工作要求 -
抄写下文关于个性化大语言模型幻觉的摘录中的一段，自含有“当个性化产生误导:理解并缓解个性化大语言模型中的幻觉现象”的语句起，至“的同时显著提升了事实准确性。”止，一字不改。

选定摘录 -
当个性化产生误导:理解并缓解个性化大语言模型中的幻觉现象
When Personalization Misleads: Understanding and Mitigating Hallucinations in Personalized LLMs
January 16, 2026
作者: Zhongxiang Sun, Yi Zhan, Chenglei Shen, Weijie Yu, Xiao Zhang, Ming He, Jun Xu
cs.AI
摘要
个性化大语言模型通过适应用户个体特征来提升用户满意度,但个性化过程可能无意间扭曲事实推理。我们发现,当个性化大语言模型处理事实性查询时,会出现模型生成答案与用户历史偏好而非客观事实保持一致的现象,这种由个性化引发的幻觉会降低事实可靠性,并可能传播错误信念,其根源在于个性化表征与事实表征之间的纠缠效应。为解决该问题,我们提出事实保持个性化导向(FPPS),一种轻量级的推理时干预方法,能在保持个性化行为的同时减轻个性化导致的事实扭曲。我们还推出了PFQABench——首个专门用于评估个性化场景下事实性与个性化问答联合表现的基准测试。在多类大语言模型架构和个性化方法上的实验表明,FPPS在保持个性化性能的同时显著提升了事实准确性。

所供数据 -

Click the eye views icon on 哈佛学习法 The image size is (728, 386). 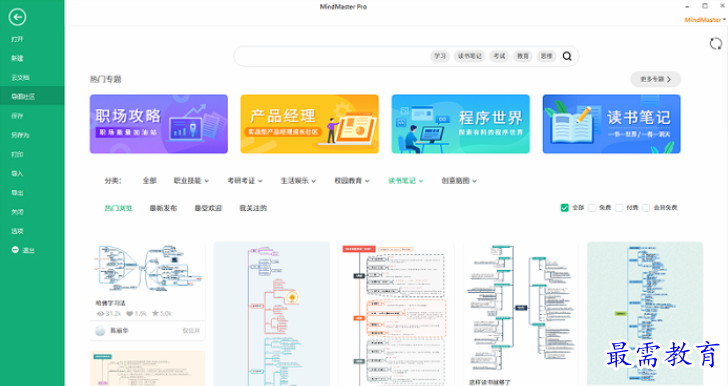click(100, 314)
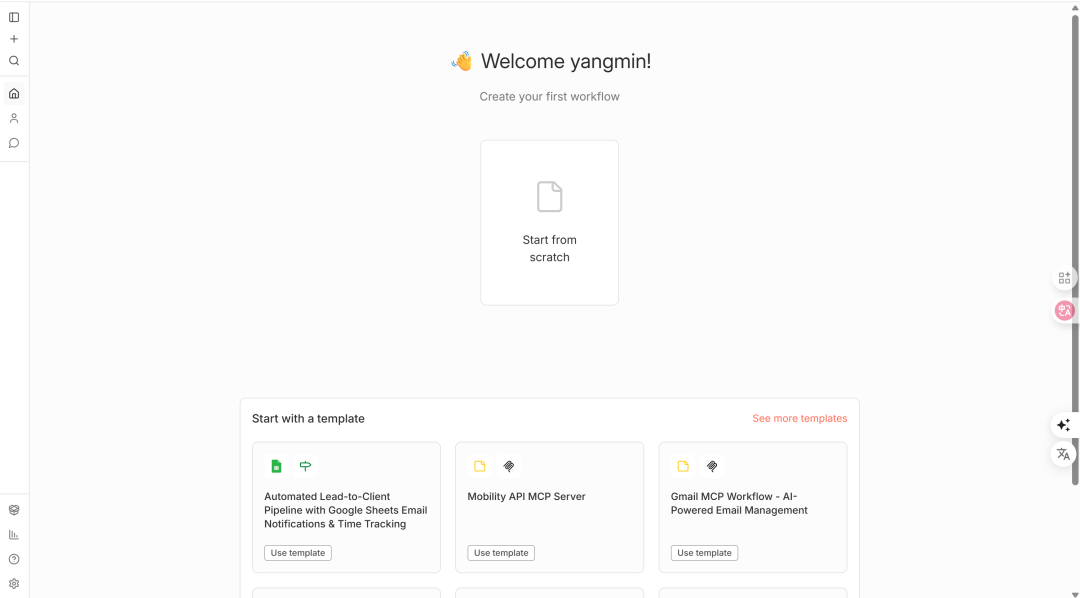Image resolution: width=1080 pixels, height=598 pixels.
Task: Open Settings via the gear icon
Action: point(14,583)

答案 -
当个性化产生误导:理解并缓解个性化大语言模型中的幻觉现象
When Personalization Misleads: Understanding and Mitigating Hallucinations in Personalized LLMs
January 16, 2026
作者: Zhongxiang Sun, Yi Zhan, Chenglei Shen, Weijie Yu, Xiao Zhang, Ming He, Jun Xu
cs.AI
摘要
个性化大语言模型通过适应用户个体特征来提升用户满意度,但个性化过程可能无意间扭曲事实推理。我们发现,当个性化大语言模型处理事实性查询时,会出现模型生成答案与用户历史偏好而非客观事实保持一致的现象,这种由个性化引发的幻觉会降低事实可靠性,并可能传播错误信念,其根源在于个性化表征与事实表征之间的纠缠效应。为解决该问题,我们提出事实保持个性化导向(FPPS),一种轻量级的推理时干预方法,能在保持个性化行为的同时减轻个性化导致的事实扭曲。我们还推出了PFQABench——首个专门用于评估个性化场景下事实性与个性化问答联合表现的基准测试。在多类大语言模型架构和个性化方法上的实验表明,FPPS在保持个性化性能的同时显著提升了事实准确性。